Last year, the Indiana Department of Correction released more than 19,000 offenders back into communities around Indiana.
That seems like a staggering number, doesn’t it? But thousands of men, women and juveniles are incarcerated in DOC facilities every year, then later released after they serve their time.
Many will live with a lifelong punishment of a criminal record that will make it very difficult for them to find a job.
Should they have thought of that before they committed their crime?
Some people will argue that. But our state constitution says our criminal justice system must be rooted in the principles of reformation and not vindictive justice.
That’s why there are some state legislators on both sides of the aisle who are interested in finding a fix for a relatively young state law that allows people with years-old, low-level, nonviolent offenses to shield that information from potential employers.
More than 1,700 Hoosiers have used the 2011 law to get court orders that seal those old records; in doing so, they’re no longer obligated to check the box on an employment application that asks if they’ve ever been arrested or convicted.
The intention of the law was to give people who have made stupid mistakes a second chance if they could show they’d straightened back up. But the problem in this 21st century digital age is that arrest and conviction records live on and on.
Third-party data collectors who buy and sell criminal records by the bulk aren’t yet required, under the state law, to update the information they provide to employers during background checks. That provision doesn’t kick in until next July.
During a hearing in the Statehouse last week, two of the biggest private data collectors threatened to challenge the state law in court. One part of their argument is that Indiana’s fractured court system makes it difficult — and therefore expensive for them — for them to chase down those court orders sealing those old records.
State Rep. Jed McMillin, R-Brookville, a former prosecutor, favors the 2011 law and wants to find a way to make it work. That may mean the state would create some kind of centralized registry of court records that third-party data collectors would pay to access.

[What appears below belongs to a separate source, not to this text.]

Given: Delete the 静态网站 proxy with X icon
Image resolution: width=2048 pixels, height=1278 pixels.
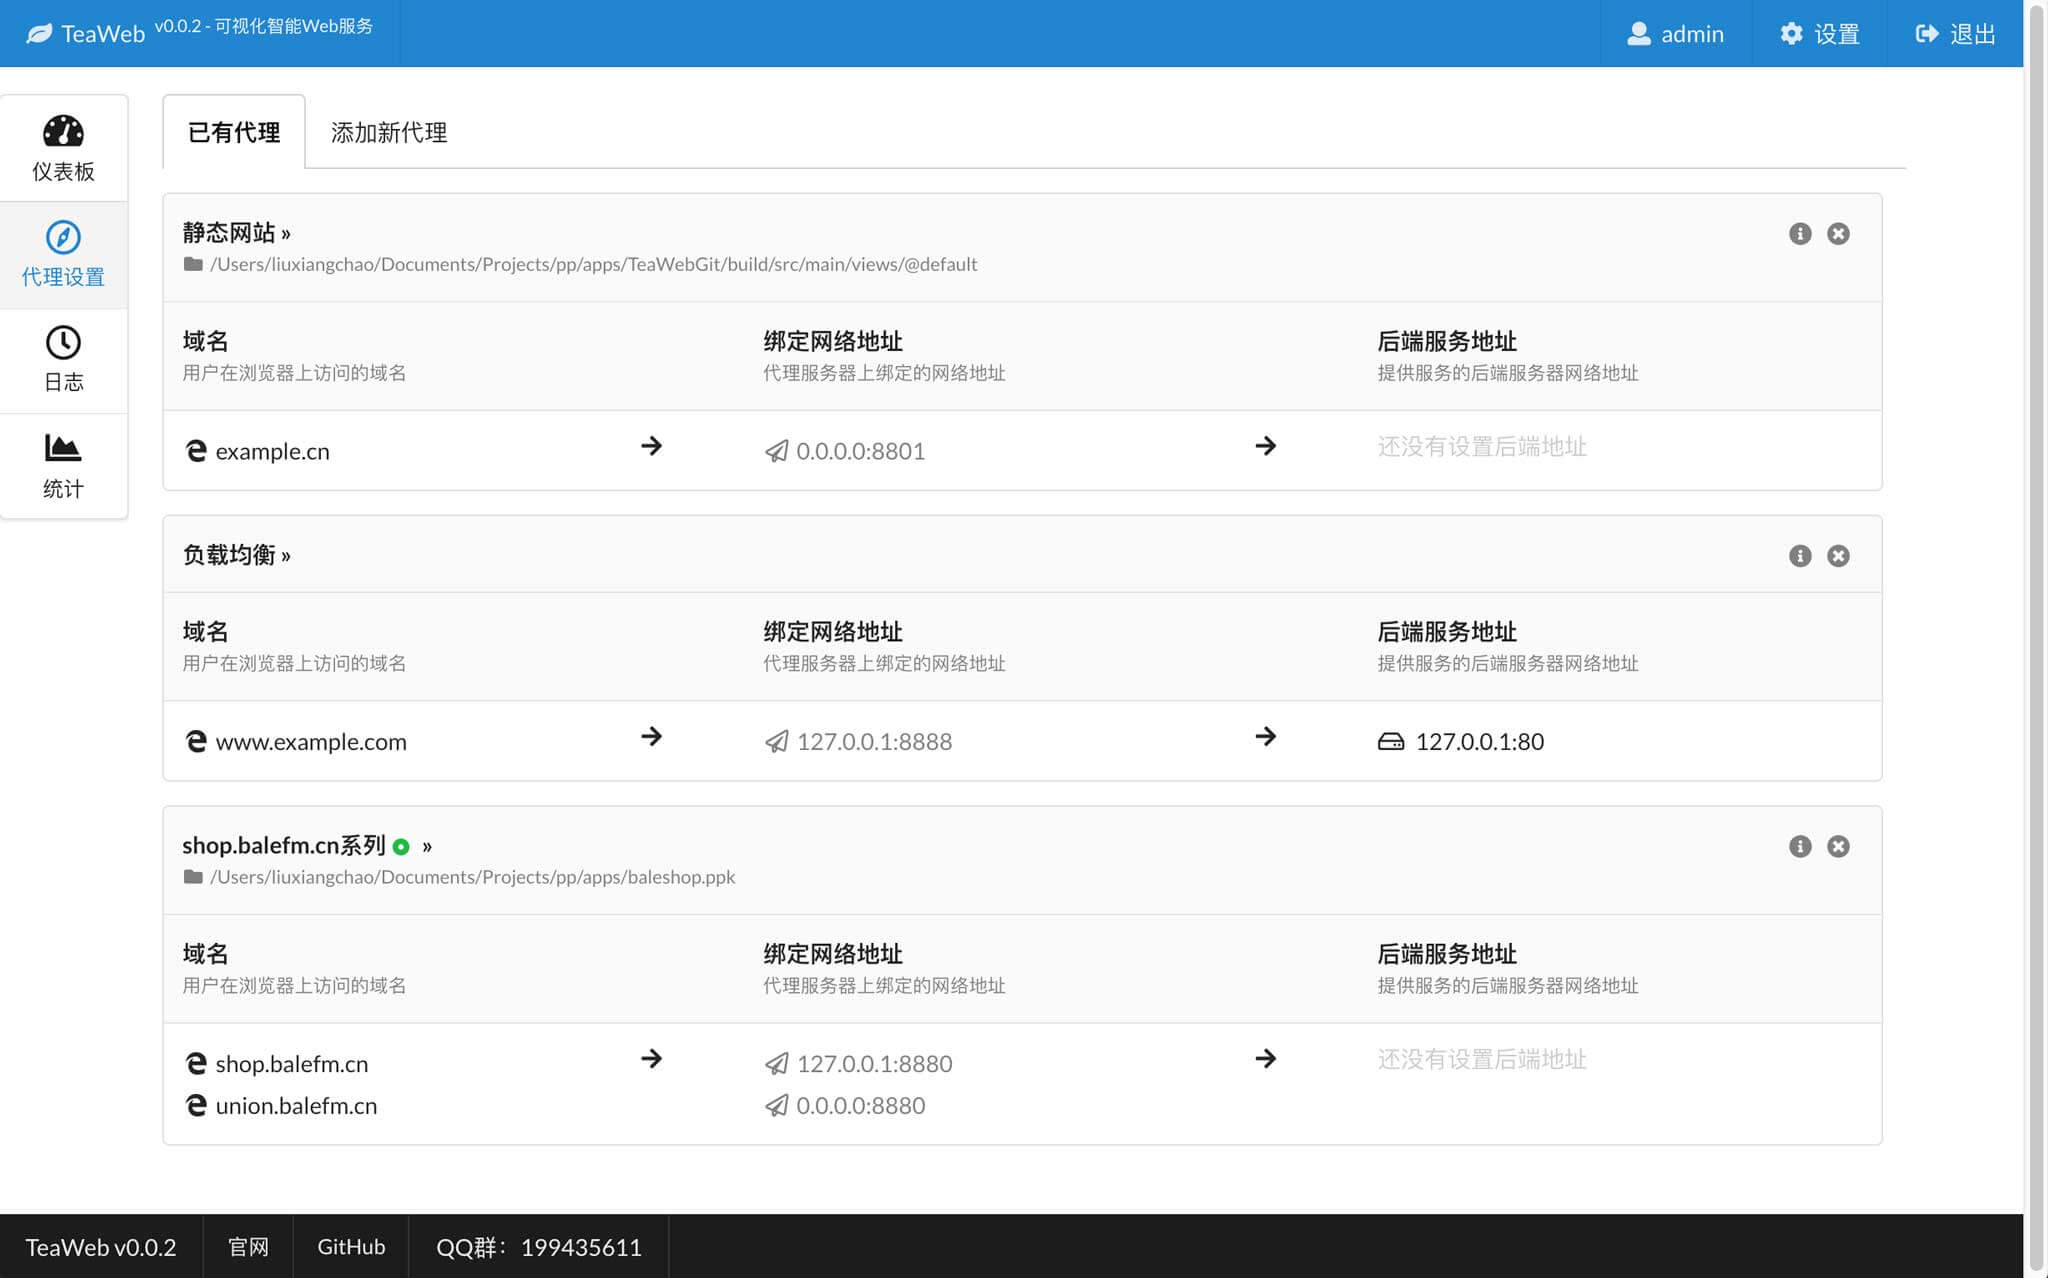Looking at the screenshot, I should 1838,234.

Or it may mean that Indiana could mirror what some other states have done with their “second chance” laws: giving judges more discretion to expunge the criminal records of reformed offenders. Instead of just shielding the records from public view, as the law does now, those records would be erased — as if they were wiped away.
Still, the reality is that information in this information age is nearly impossible to erase. The 2011 law, for example, doesn’t cover the digital archives of newspapers where stories on arrests and convictions are plentiful.
The larger issue has to do with how long someone should be saddled with a criminal offense. Earlier this spring, the U.S. Equal Opportunity Commission issued new guidelines to employers on when and how they should evaluate a job applicant’s past criminal record, including the nature of the offense, how long ago it happened, and whether it has any relevance to the job. In brief, the EEOC told employers to stop taking such a hard line and start taking a more case-by-case approach. That may be the “second chance” that thousands of Hoosiers need.